-- ABOUT THIS EXERCISE --
Write out exactly, with no other output, the lines below from the one that contains "Screen dimensions: 1366x768" through the end.

-- RAW DATA --
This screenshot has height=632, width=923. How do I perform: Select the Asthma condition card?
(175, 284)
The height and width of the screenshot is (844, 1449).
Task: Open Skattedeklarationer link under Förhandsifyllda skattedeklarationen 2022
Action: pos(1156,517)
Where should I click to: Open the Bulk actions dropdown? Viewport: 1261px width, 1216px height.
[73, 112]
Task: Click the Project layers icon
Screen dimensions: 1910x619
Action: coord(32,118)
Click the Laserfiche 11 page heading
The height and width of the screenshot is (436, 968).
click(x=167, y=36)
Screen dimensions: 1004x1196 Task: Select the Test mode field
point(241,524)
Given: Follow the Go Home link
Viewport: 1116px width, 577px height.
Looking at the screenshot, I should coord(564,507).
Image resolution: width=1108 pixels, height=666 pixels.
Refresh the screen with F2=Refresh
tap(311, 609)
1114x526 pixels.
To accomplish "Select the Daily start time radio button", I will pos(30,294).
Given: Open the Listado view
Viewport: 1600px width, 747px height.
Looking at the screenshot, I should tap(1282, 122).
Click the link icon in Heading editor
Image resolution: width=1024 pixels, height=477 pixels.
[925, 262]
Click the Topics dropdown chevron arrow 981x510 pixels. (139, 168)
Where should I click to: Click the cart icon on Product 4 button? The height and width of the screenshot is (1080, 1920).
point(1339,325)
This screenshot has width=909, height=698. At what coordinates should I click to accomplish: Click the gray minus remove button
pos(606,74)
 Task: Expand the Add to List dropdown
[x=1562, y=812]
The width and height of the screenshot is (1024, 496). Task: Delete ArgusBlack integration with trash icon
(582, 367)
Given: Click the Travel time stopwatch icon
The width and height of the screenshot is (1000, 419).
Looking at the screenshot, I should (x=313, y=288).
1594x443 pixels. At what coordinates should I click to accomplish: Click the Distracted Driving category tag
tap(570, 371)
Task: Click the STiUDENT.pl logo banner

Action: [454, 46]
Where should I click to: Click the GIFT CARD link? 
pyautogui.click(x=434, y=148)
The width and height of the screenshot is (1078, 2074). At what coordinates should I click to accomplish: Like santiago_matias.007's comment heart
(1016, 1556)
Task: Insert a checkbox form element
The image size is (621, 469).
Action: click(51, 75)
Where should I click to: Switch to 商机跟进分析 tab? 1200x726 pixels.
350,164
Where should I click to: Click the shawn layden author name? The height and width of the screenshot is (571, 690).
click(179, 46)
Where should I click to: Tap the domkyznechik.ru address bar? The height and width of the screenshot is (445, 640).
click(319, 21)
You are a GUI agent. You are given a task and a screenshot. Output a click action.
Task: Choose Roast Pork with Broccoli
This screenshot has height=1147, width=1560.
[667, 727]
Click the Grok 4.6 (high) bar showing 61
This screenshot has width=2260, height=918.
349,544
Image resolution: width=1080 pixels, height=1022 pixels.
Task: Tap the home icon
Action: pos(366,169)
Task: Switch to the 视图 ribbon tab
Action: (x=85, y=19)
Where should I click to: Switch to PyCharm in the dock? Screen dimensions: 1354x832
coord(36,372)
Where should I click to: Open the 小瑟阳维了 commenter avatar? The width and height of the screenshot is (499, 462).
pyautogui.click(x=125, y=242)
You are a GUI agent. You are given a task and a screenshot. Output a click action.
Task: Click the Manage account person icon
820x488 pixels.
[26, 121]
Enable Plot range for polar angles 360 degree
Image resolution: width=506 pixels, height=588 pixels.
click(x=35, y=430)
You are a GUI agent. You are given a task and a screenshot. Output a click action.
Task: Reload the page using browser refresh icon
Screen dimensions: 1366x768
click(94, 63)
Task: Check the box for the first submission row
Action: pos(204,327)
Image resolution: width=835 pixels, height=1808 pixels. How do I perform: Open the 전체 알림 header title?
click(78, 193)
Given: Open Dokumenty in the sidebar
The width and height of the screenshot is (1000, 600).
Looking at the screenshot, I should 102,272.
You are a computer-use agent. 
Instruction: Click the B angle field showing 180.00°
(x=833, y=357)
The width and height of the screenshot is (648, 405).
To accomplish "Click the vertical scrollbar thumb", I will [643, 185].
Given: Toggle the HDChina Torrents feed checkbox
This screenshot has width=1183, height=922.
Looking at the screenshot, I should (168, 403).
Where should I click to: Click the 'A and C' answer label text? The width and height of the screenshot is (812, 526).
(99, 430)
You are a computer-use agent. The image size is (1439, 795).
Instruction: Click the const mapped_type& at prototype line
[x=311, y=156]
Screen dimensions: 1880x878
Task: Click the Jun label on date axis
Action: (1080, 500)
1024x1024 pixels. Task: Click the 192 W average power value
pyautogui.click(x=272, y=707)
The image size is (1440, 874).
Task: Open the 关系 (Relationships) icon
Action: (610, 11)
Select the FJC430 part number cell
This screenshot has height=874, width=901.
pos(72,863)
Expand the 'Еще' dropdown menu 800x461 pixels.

-- SOLUTION TO THE PROBLEM --
Screen dimensions: 1366x768
click(94, 63)
Task: Check the box for the first submission row
Action: pos(204,327)
Image resolution: width=835 pixels, height=1808 pixels. How do I perform: Open the 전체 알림 header title?
click(78, 193)
Given: Open Dokumenty in the sidebar
The width and height of the screenshot is (1000, 600).
Looking at the screenshot, I should 102,272.
You are a computer-use agent. 
Instruction: Click the B angle field showing 180.00°
(x=833, y=357)
The width and height of the screenshot is (648, 405).
To accomplish "Click the vertical scrollbar thumb", I will [643, 185].
Given: Toggle the HDChina Torrents feed checkbox
This screenshot has width=1183, height=922.
Looking at the screenshot, I should (168, 403).
Where should I click to: Click the 'A and C' answer label text? The width and height of the screenshot is (812, 526).
(99, 430)
You are a computer-use agent. The image size is (1439, 795).
Instruction: Click the const mapped_type& at prototype line
[x=311, y=156]
Screen dimensions: 1880x878
Task: Click the Jun label on date axis
Action: (1080, 500)
1024x1024 pixels. Task: Click the 192 W average power value
pyautogui.click(x=272, y=707)
The image size is (1440, 874).
Task: Open the 关系 (Relationships) icon
Action: (610, 11)
Select the FJC430 part number cell
This screenshot has height=874, width=901.
pos(72,863)
Expand the 'Еще' dropdown menu 800x461 pixels.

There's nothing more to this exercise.